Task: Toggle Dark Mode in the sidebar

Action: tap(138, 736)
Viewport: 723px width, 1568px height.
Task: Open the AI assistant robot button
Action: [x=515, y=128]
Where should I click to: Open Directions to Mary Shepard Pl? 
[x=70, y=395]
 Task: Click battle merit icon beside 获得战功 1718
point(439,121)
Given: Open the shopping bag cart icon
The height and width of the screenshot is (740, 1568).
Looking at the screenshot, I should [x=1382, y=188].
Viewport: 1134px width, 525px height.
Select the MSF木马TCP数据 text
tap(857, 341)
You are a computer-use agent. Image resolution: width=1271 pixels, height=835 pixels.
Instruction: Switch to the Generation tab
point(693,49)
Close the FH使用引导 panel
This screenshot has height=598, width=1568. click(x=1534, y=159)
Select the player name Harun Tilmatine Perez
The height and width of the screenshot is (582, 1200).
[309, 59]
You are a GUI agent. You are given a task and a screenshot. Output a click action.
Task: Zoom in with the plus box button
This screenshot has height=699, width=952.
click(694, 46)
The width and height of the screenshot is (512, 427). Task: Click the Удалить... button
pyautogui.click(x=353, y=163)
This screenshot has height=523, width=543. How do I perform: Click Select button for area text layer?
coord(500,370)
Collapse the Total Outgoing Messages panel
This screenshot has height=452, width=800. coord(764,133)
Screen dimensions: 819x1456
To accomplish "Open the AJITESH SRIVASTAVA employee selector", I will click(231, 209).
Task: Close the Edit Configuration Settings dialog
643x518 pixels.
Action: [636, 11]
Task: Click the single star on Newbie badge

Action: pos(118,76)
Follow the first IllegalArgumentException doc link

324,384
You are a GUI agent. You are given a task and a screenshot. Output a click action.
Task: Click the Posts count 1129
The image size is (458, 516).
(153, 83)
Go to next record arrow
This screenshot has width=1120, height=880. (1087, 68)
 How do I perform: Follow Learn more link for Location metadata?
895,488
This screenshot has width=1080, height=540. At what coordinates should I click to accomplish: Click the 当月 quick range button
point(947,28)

++++++

• _Instructions to follow_
Output the lines of the records above exactly as they appear, from the line containing "Collapse the Total Outgoing Messages panel" through the line containing "Task: Close the".

• _Task output_
Collapse the Total Outgoing Messages panel
This screenshot has height=452, width=800. coord(764,133)
Screen dimensions: 819x1456
To accomplish "Open the AJITESH SRIVASTAVA employee selector", I will click(231, 209).
Task: Close the Edit Configuration Settings dialog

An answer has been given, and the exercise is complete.